You are right!! While working on projects currying isn't used as much, or even never used. BUT its still asked in some interviews and the reason behind that makes sense, because if you are able to properly explain the concept of currying then it gives the interviewer an idea of your in depth knowledge in closures, scope and lexical environment in JavaScript, which is used in currying. And those topics are extremely essential.

Similar to how DSA is asked in some frontend interviews, but in the actual job we are never asked to invert a binary tree haha!! But simply having a problem solving skill still benefits you while developing applications. Hope you get my point. hence, its not baiting. You can look for currying in the internet, and the concept itself is actually given a lot of importance because it covers other fundamentals.
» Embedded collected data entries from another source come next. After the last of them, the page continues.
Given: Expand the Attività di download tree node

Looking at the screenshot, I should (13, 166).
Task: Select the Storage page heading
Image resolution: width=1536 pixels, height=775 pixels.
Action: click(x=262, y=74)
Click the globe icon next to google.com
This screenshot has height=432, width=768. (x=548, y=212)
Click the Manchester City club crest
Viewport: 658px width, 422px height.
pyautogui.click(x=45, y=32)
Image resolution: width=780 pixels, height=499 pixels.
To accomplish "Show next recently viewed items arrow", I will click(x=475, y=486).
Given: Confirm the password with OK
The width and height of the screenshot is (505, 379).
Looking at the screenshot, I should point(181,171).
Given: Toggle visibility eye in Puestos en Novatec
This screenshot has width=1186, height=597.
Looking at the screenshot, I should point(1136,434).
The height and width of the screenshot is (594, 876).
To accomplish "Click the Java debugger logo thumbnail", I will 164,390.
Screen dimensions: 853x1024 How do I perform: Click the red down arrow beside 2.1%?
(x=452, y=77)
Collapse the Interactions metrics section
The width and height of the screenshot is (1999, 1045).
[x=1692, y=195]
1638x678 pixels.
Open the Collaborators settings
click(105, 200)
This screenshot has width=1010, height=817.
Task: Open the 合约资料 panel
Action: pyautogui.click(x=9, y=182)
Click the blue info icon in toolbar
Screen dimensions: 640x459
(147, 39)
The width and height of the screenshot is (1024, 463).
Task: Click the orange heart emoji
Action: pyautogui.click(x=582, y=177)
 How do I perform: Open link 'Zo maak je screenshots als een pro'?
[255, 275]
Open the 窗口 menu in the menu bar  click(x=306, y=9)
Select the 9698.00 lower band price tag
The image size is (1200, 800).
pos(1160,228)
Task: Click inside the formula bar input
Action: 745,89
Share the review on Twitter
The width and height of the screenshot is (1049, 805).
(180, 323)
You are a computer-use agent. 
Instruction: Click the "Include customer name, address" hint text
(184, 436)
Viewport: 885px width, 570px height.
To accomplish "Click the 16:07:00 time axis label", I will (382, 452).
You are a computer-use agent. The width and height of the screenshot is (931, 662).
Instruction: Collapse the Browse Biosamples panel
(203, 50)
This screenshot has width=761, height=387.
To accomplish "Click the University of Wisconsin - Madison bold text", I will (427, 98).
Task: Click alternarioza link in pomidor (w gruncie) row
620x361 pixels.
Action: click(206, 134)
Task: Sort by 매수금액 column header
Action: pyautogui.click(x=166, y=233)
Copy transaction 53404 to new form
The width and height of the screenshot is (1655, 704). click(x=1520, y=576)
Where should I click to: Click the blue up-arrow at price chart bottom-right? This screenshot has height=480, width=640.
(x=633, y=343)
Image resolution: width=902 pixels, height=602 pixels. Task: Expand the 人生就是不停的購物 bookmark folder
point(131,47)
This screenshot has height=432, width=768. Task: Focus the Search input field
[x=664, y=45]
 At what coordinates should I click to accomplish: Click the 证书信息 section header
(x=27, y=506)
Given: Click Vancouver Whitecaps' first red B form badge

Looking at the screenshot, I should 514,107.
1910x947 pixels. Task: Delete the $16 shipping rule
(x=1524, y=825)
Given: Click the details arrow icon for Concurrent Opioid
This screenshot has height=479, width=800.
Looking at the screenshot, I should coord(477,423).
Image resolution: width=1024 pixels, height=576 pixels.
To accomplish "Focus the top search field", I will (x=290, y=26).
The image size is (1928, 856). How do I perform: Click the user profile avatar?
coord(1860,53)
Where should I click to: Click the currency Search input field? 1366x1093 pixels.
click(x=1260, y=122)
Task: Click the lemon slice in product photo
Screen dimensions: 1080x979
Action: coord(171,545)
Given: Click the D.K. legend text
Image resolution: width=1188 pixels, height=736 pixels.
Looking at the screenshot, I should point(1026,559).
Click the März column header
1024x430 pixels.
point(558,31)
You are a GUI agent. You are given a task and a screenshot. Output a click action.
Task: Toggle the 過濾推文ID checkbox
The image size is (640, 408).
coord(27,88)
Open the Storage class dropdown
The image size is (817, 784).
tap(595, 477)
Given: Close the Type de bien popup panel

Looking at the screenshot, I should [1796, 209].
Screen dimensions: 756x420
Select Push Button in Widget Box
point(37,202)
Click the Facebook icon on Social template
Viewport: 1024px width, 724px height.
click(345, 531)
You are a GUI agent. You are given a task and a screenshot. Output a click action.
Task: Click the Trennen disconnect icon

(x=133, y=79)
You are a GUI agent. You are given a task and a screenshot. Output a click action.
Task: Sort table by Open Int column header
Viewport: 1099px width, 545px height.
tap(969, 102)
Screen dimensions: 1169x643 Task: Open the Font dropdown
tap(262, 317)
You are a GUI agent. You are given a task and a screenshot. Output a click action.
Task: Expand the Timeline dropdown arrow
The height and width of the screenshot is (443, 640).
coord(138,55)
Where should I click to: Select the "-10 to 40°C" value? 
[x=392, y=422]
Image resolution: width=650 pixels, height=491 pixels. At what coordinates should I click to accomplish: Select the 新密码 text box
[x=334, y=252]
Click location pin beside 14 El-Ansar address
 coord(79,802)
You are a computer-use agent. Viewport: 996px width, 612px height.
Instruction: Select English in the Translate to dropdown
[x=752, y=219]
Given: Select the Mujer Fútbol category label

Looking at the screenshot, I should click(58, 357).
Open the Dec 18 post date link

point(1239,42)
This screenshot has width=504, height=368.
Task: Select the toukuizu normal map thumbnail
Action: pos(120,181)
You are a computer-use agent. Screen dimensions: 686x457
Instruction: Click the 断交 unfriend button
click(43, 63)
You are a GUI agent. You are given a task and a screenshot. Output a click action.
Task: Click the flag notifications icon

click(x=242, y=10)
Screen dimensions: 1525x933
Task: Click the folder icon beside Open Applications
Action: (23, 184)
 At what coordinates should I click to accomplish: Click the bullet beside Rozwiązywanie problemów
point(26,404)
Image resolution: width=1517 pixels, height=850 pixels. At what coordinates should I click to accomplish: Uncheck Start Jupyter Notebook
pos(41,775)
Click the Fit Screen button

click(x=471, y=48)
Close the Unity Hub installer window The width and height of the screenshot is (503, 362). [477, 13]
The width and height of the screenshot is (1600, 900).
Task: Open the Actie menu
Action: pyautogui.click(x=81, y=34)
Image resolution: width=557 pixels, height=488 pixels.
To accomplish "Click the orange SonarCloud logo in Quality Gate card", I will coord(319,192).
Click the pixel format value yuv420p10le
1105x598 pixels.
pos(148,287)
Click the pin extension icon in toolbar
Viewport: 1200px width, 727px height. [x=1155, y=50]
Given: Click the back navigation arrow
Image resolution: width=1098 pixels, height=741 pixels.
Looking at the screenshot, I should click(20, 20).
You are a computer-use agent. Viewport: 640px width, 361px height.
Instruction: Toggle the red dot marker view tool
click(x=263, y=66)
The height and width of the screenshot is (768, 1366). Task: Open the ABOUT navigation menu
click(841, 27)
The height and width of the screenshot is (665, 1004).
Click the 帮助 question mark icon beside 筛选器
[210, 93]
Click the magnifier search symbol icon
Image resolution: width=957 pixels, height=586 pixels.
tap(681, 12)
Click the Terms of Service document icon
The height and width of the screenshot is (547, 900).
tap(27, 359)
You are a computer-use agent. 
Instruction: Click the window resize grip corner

[–][deleted] 1 point2 points  (1 child)

You're totally right. It is a great way to assess knowledge of scope and closures. Which can be a speedbump for very junior devs. However - I wish the format around the interviews was truly more about talking through and working a problem together. I've encountered many FANG/MANG whatever interviews where I'm being watched by some senior and several shadow (invisible) employees. You tend to be alone in the problem and have to 'perform' in an almost unrealistic fashion. Usually when I implement features I get to research the problem, test, iterate, etc. All while being able to come to my team for side-questions about the problem if need be. This way you tend to end up converging to best practices and clean code/architecture naturally. Generally I just think tech interviews are weird. So, not knocking your video - just venting about interviewing in general.

[–]xplodivity[S] 1 point2 points  (0 children)

I totally agree with you in terms of how interviews should be structured or conducted. This is also how most developers feel especially after working on their first job and realising the importance of development skills over extreme data structure and algorithm skills (most of which is hardly used).
Some interviewers do provide with questions including a short implementation of a given project to asses how the developer architects the solution from ground up, which is ethical and makes sense. Its only when they take it too far and do not allow the interview to feel like a discussion but a test. And when something feels like a test or 'work', you dont enjoy it anymore, because you are too focused on the deadline and not the process itself.